PARiS.- Obreros europeos, calificados como "desplazados" temporalmente, son empleados en obras de Francia por "600 euros al mes", un fenómeno en boga favorecido, según los expertos, por una directiva de la Unión Europea con carices de "dumping social".

"Jamás tuve un contrato, ni recibo de sueldo, sólo un pase para entrar en la obra", contó a la AFP un herrero portugués contratado por una agencia de trabajo temporario portuguesa con el estatuto de "desplazado".

El "desplazado" es aquel trabajador enviado temporalmente por su empleador a otro Estado miembro de la UE para prestar servicios allí.

En 2011, la Dirección General del Trabajo francesa registró 145.000 trabajadores desplazados (eran 38.000 en 2006 y 106.000 en 2009), pero su cantidad sería al menos dos veces superior.

El sector de la construcción concentra al 44% de los trabajadores desplazados. Cerca de la mitad (41%) vienen de países que ingresaron recientemente en la UE, Polonia se encuentra al frente con 27.700 trabajadores.

Una directiva europea de 1996 regula esta práctica y pone como condiciones "una competencia leal y medidas que garanticen el respeto de los derechos de los trabajadores".

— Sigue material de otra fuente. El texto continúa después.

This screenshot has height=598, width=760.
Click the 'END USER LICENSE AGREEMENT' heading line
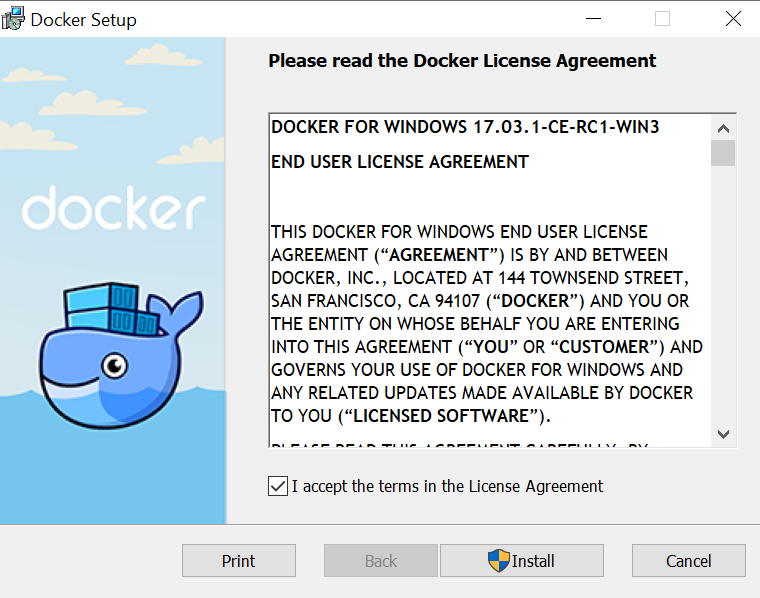coord(400,162)
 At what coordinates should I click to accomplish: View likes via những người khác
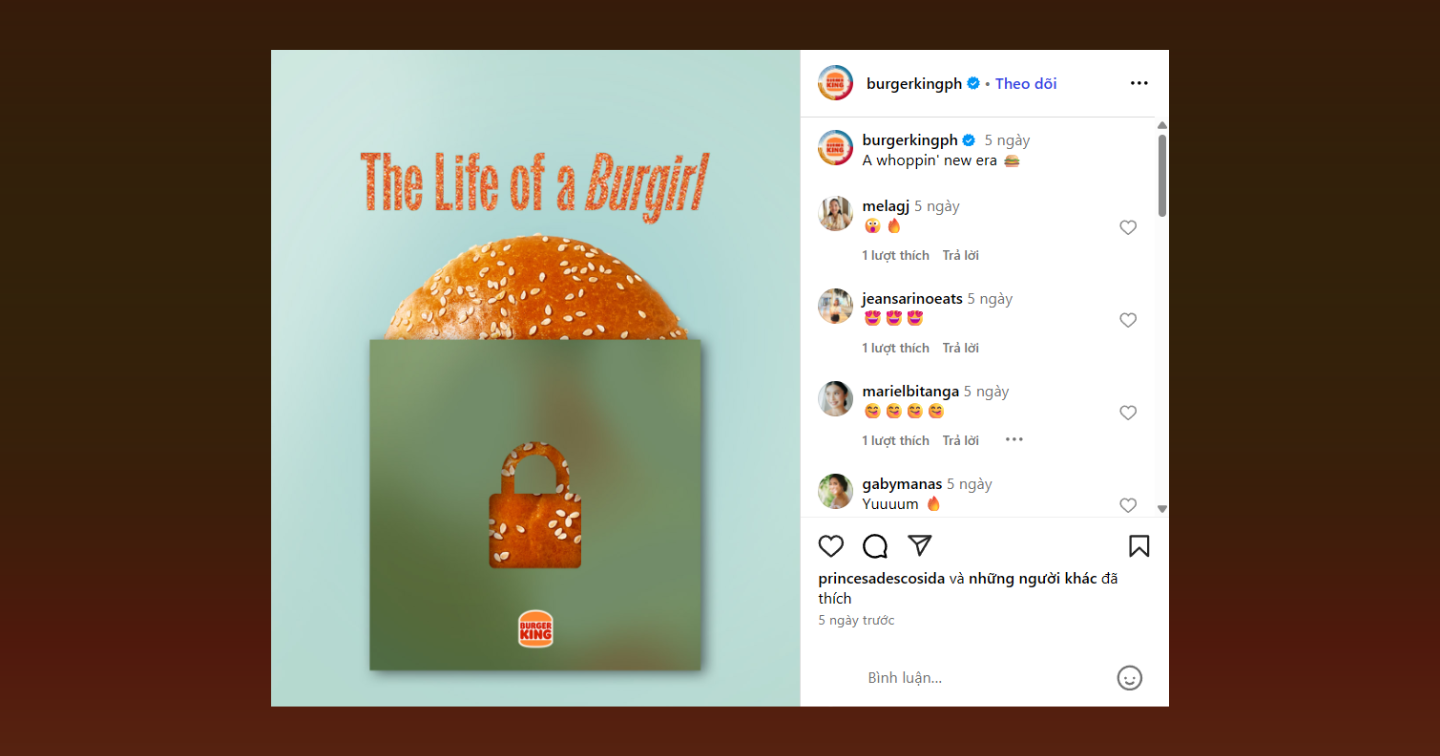(x=1033, y=579)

En principio, el "núcleo duro" de las reglas del país recipiente se aplican (salarios, condiciones de trabajo), pero los aportes sociales se pagan únicamente en el país de origen.

"Las diferencias entre países pueden ser superiores a 20 o 25%", lo que hace que el empleo de esta mano de obra sea muy atractivo, según Yvon Laplace autor de un informe de la consultora Secafi. Pero esta práctica también está acompañada por "derivas" y "condiciones de trabajo bastante degradadas".

En efecto, "los desplazados son a menudo empleados a través de complejos sistemas de subcontratistas", explicó Sam Hagglung de la Federación Europea de los Trabajadores de la Construcción y de la Madera (FETCM) en un coloquio del sindicato francés CGT.

Algunas prácticas burlan la legislación y escapan a toda sanción, por la falta de suficientes controles.

El ministro francés de Trabajo, Michel Sapin, evocó recientemente casos "inadmisibles" recordando que "cobrar el sueldo mínimo polaco por trabajar en Francia es ilegal".

La Federación francesa de la construcción denuncia la "competencia desleal" así como la existencia de "oficinas polacas" que proponen empleados por 15 euros la hora pero obligándolos a trabajar 70 horas por semana.

El herrero portugués, que pidió el anonimato, llegó a Clermont-Ferrand (centro de Francia) para trabajar "10 horas por día" y señala que cobraba "800 o 900 euros por mes".

"Es lo que me quedaba luego de quitar unos 150 euros para la protección social y la vivienda, en 'mobile-home' (casas prefabricadas en usinas). Representaba 5,50 euros la hora. Como no me pagaron durante dos meses seguidos, me fui", dijo. Este es uno de los múltiples testimonios recogidos por Laurent Dias, de la CGT Construcción de la región de Auvergne (centro). Su defensa de estos obreros "de rebaja" lo llevó a una obra de Clermont-Ferrand.

Allí trabajaron obreros guineanos residentes en Portugal para un subcontratista enviados a través de una agencia de trabajo temporario. Trabajaban "a veces hasta 60 horas por semana", por "785 euros", señaló. En otra región, "una PyME emplea albañiles polacos 48 horas a la semana por 628 euros al mes, una vez deducidos los gastos de vivienda", observó Dias mostrando a la AFP un recibo de sueldo.

"Funciona siempre de la misma manera: un sueldo que no corresponde a lo que está escrito en el recibo de sueldo, una subcalificación del puesto, indemnización de desplazamiento aleatorias y no hablemos del trabajo disimulado", sostuvo en Toulouse un sindicalista que pidió el anonimato.

La FETCM convocó a manifestar el 23 de enero en Bruselas. Un proyecto de texto que apunta a "resolver los problemas de aplicación" de la directiva debe ser presentado al Parlamento Europeo.